What We Did Last Summer (And the Rest of 2009) – A Look Back Onto the Nepomuk Development Year With an Obscenely Long Title


2009 is over. Yeah, sure, trueg, we know that, it has been over for a while now! Ok, ok, I am a bit late, but still I would like to get this one out – if only for my archive. So here goes.

Virtuoso

Let’s start with the major topic of 2009 (and also the beginning of 2010): The new Nepomuk database backend: Virtuoso. Everybody who used Nepomuk had the same problems: you either used the sesame2 backend which depends on Java and steals all of your memory or you were stuck with Redland which had the worst performance and missed some SPARQL features making important parts of Nepomuk  like queries unusable. So more than a year ago I had the idea to use the one GPL’ed database server out there that supported RDF in a professional manner: OpenLink’s Virtuoso. It has all the features we need, has a very good performance, and scales up to dimensions we will probably never reach on the desktop (yeah, right, and 64k main memory will be enough forever!). So very early I started coding the necessary Soprano plugin which would talk to a locally running Virtuoso server through ODBC. But since I ran into tons of small problems (as always) and got sidetracked by other tasks I did not finish it right away. OpenLink, however, was very interested in the idea of their server being part of every KDE installation (why wouldn’t they ;)). So they not only introduced a lite-mode which makes Virtuoso suitable for the desktop but also helped in debugging all the problems that I had left. Many test runs, patches, and a Virtuoso 5.0.12 release later I could finally announce the Virtuoso integration as usable.
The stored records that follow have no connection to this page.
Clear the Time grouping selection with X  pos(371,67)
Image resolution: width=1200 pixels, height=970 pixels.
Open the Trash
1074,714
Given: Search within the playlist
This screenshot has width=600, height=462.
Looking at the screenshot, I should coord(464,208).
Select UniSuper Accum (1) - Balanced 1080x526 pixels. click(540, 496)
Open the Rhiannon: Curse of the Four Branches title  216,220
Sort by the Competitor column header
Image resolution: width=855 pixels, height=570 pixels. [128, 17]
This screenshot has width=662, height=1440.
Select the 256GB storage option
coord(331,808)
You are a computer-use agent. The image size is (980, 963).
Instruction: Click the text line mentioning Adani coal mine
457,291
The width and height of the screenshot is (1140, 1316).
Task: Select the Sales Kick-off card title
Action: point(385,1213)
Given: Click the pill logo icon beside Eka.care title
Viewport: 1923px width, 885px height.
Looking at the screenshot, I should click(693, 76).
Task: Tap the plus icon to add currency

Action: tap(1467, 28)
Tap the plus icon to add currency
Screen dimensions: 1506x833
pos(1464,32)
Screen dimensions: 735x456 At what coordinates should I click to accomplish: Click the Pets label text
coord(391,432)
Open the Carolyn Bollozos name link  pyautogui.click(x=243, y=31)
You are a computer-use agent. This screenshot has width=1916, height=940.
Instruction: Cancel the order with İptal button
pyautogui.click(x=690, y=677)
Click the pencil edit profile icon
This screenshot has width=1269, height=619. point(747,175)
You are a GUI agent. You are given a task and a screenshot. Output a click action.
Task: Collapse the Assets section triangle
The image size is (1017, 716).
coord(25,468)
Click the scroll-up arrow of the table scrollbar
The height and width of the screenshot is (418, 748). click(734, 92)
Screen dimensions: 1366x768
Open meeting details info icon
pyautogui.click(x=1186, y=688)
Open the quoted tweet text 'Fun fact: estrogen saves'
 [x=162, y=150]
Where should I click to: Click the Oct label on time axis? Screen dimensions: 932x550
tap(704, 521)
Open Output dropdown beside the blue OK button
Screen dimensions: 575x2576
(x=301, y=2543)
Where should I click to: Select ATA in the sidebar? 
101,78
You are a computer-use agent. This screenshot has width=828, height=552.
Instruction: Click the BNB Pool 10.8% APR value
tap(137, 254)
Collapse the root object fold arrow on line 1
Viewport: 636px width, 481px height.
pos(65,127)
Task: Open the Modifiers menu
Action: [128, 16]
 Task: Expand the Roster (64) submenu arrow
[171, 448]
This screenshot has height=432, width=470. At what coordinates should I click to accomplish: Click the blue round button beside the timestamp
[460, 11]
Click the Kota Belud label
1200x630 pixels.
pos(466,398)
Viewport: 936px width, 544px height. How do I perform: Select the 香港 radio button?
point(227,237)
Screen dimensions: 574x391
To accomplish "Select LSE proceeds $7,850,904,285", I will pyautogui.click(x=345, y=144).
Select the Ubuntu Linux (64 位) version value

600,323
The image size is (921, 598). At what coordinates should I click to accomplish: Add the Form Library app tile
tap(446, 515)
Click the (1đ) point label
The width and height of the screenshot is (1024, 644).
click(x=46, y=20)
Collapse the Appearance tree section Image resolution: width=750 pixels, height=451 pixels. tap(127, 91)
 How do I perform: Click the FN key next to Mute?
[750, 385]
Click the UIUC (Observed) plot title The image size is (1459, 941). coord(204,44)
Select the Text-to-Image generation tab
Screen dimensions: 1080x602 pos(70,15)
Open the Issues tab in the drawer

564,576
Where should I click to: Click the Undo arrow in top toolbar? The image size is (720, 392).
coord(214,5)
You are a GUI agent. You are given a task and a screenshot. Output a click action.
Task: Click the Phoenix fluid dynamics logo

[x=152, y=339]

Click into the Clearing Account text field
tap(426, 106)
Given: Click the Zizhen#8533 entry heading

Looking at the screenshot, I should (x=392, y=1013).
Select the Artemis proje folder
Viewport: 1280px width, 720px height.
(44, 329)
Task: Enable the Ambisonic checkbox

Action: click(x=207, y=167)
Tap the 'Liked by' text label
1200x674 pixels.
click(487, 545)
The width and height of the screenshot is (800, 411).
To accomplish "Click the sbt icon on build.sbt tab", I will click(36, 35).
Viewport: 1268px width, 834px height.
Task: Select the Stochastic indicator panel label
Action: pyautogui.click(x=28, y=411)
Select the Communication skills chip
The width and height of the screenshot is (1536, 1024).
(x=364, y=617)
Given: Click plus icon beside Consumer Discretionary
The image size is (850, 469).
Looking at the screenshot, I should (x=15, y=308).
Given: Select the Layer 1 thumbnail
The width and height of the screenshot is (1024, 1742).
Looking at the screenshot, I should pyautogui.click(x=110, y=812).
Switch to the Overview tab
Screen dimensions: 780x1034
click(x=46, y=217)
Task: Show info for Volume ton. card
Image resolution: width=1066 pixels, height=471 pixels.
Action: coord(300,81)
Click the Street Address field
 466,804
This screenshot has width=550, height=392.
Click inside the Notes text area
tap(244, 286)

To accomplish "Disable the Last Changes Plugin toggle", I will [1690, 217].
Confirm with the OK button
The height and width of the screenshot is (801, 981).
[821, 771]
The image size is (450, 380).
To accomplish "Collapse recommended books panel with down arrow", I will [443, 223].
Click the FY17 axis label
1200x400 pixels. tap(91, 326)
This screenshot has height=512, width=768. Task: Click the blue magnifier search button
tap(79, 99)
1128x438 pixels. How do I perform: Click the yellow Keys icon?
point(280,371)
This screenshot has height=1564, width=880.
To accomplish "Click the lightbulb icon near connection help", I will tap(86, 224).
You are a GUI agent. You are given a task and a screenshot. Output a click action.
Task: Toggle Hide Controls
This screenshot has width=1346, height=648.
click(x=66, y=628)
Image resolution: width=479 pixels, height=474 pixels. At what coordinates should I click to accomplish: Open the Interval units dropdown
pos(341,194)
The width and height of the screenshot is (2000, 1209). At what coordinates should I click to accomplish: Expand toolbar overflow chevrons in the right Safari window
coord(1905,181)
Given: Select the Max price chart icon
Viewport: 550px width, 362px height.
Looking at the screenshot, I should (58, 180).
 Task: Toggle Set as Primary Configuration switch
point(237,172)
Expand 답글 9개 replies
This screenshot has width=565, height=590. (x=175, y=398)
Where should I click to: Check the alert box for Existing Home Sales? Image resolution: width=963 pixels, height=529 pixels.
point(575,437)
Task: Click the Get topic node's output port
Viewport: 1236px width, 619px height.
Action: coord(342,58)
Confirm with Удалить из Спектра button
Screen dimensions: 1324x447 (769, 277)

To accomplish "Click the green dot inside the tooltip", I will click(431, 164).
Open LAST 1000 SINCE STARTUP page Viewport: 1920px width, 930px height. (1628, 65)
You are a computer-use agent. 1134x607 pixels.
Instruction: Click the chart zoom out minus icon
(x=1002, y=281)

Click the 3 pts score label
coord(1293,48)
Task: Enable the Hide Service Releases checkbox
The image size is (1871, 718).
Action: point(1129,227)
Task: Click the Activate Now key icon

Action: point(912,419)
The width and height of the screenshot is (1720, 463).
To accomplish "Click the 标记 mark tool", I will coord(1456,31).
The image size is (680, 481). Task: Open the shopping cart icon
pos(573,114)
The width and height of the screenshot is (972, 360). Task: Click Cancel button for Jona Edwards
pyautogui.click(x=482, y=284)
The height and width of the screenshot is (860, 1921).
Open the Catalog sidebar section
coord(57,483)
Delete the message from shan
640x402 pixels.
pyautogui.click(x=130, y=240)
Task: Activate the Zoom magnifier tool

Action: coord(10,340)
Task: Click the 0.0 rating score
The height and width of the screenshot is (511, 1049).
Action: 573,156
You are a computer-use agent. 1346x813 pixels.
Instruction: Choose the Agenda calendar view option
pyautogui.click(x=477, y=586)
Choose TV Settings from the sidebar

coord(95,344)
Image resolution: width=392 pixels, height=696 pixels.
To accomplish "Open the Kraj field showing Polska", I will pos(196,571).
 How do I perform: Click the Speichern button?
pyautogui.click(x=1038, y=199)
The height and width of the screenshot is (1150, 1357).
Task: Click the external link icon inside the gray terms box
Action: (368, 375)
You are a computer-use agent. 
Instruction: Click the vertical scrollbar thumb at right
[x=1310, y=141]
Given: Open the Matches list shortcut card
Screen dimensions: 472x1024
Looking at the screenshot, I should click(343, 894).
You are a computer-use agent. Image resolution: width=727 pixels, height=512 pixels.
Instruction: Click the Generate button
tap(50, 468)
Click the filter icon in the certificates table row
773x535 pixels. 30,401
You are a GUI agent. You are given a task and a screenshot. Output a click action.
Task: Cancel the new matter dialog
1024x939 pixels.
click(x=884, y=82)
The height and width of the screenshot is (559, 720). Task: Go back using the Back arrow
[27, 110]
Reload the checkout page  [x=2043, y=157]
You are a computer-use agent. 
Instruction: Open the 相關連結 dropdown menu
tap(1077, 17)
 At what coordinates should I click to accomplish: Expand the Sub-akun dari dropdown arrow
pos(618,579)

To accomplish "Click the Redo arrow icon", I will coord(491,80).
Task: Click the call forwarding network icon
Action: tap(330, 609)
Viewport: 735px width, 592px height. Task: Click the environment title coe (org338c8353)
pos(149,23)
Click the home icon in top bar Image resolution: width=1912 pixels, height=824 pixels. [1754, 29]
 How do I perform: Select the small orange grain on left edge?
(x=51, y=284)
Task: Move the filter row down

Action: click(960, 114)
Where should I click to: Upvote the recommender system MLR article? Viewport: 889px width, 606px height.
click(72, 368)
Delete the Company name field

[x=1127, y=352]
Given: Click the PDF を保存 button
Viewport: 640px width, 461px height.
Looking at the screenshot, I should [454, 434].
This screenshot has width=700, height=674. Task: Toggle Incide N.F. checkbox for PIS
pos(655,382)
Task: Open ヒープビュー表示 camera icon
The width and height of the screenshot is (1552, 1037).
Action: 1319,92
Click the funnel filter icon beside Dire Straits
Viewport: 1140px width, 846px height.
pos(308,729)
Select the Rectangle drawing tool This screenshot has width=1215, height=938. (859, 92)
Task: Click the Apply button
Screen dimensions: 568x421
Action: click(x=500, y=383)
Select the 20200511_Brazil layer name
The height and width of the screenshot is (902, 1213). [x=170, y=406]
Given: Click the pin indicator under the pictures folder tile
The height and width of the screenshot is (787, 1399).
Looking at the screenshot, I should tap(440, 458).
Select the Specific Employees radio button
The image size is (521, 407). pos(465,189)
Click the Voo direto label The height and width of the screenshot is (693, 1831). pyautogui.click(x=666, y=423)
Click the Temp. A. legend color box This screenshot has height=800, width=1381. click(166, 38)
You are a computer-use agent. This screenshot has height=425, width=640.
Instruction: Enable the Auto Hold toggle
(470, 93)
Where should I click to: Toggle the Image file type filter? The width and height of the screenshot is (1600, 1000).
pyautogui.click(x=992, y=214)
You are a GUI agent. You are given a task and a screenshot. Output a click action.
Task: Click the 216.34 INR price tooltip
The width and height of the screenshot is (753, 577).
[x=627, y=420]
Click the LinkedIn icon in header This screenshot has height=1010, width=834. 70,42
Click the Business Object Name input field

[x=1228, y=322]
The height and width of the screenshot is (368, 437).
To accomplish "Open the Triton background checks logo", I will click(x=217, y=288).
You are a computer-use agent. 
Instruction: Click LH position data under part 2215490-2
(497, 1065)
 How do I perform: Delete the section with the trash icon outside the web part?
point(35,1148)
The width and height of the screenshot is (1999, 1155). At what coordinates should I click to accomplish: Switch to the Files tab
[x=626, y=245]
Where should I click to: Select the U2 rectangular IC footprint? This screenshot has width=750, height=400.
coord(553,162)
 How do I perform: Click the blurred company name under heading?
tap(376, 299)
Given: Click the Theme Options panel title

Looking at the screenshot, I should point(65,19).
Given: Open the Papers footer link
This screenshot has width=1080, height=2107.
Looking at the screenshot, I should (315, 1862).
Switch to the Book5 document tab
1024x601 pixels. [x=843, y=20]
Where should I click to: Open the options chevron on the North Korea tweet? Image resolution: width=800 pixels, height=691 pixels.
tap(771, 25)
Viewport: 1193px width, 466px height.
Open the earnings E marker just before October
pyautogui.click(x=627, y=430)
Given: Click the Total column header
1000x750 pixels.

Then end of last year I dropped the support for sesame2 and redland. Virtuoso is now the only supported database backend. The reason is simple: Virtuoso is way more powerful than the rest – not only in terms of performance – and it is fully implemented in C(++) without any traces of Java. Maybe even more important is the integration of the full text index which makes the previously used CLucene index unnecessary. Thus, we can finally combine full text and graph queries in one SPARQL query. This results in a cleaner API and way faster return of  search results since there is no need to combine the results from several queries anymore. A direct result of that is the new Nepomuk Query API which I will discuss later.

So now the only thing I am waiting for is the first bugfix release of Virtuoso 6, i.e. 6.0.1 which will fix the bugs that make 6.0.0 fail with Nepomuk. Should be out any day now. :)

The Nepomuk Query API

Querying data in Nepomuk pre-KDE-4.4 could be done in one of two ways: 1. Use the very limited capabilities of the ResourceManager to list resources with certain properties or of a certain type; or 2. Write your own SPARQL query using ugly QString::arg replacements.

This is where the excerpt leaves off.